また、アクセス数だけでなく流入の質も向上しました。検索意図に合ったページから訪れる患者様が増えたため、問い合わせや来院につながる割合も高くなりました。さらに、サイト全体の評価が向上したことで、新しく作成したページも比較的早く上位表示できるようになりました。これは単に順位が回復しただけではなく、サイト全体の信頼性と専門性が高まったことを意味しています。

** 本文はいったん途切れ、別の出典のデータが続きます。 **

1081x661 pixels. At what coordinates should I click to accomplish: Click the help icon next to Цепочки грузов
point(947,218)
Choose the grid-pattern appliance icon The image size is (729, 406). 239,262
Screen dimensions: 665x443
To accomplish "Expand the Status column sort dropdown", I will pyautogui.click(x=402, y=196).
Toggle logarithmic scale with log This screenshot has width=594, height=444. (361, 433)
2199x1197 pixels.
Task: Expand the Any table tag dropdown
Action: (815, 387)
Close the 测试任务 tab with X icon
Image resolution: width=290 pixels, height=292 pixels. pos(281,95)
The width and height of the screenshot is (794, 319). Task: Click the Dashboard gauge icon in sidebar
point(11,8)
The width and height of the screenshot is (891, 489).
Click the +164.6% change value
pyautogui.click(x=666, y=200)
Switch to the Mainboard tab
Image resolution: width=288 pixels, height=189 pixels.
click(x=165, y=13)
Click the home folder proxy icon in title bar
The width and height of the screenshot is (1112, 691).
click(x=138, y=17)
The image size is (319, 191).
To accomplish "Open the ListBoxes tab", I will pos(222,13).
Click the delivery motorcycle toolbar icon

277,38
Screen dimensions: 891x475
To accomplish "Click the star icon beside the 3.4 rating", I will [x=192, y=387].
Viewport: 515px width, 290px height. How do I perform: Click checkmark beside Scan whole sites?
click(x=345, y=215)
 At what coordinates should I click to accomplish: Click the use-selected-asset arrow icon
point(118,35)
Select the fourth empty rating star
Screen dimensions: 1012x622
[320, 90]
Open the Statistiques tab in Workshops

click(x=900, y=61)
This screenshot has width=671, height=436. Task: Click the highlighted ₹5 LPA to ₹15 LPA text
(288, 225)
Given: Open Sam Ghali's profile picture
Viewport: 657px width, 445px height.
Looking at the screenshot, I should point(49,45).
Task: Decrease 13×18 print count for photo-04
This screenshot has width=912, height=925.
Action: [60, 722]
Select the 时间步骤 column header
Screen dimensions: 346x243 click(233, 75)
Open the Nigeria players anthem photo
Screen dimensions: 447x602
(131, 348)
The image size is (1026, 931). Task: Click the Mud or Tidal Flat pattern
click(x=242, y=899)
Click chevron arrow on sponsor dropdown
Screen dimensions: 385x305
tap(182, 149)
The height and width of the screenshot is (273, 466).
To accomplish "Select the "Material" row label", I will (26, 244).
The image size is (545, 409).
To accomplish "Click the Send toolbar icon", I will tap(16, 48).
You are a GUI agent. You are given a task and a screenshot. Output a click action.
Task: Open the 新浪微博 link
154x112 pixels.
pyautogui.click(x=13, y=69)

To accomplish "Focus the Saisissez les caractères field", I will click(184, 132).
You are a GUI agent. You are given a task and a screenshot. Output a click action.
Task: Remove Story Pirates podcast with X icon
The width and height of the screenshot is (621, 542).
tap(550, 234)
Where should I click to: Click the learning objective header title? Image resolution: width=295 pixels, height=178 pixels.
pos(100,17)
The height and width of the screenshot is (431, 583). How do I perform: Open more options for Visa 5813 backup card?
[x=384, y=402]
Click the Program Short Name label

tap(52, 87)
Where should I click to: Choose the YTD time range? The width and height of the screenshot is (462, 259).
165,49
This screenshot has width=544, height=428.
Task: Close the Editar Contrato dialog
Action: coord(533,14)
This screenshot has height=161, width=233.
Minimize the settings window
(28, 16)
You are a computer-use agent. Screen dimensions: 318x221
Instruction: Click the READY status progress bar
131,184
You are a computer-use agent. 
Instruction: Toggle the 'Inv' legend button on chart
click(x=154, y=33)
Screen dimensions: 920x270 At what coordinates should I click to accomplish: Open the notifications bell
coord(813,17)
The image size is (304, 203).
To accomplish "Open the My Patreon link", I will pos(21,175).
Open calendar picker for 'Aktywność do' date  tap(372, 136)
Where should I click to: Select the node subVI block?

そして最も大きな成果は事業そのものの成長でした。安定して患者様を集められるようになったことで経営基盤が強化され、新たに大阪エリアへの分院展開を実現しました。その後も神戸市内や兵庫県内で複数の分院を展開するまでに成長し、事業規模を大きく拡大することができました。SEO改善が単なるアクセス回復ではなく、クリニックの成長戦略そのものを支える結果につながったのです。
まとめ
今回の事例で改めて感じたのは、コアアップデートによる順位下落には必ず理由があるということです。順位が下がると、Googleのせいだと考えたくなることもあります。
しかし実際には、
・検索意図に合っているか
・十分な情報を提供できているか
・信頼性を示せているか
・サイト全体の構造は整理されているか
こうした基本的な部分に原因があることが少なくありません。
今回の呼吸器内科クリニック様も、サイト全体を見直しながら品質・専門性・信頼性を高めたことで大きな成果につながりました。SEOは順位を上げるためのテクニックではなく、ユーザーにとって価値のあるサイトを作るための取り組みです。その積み重ねが、検索順位の回復だけでなく、患者数の増加や分院展開という事業成長にもつながりました。今回の成功事例は、そのことを改めて実感させてくれた事例でした。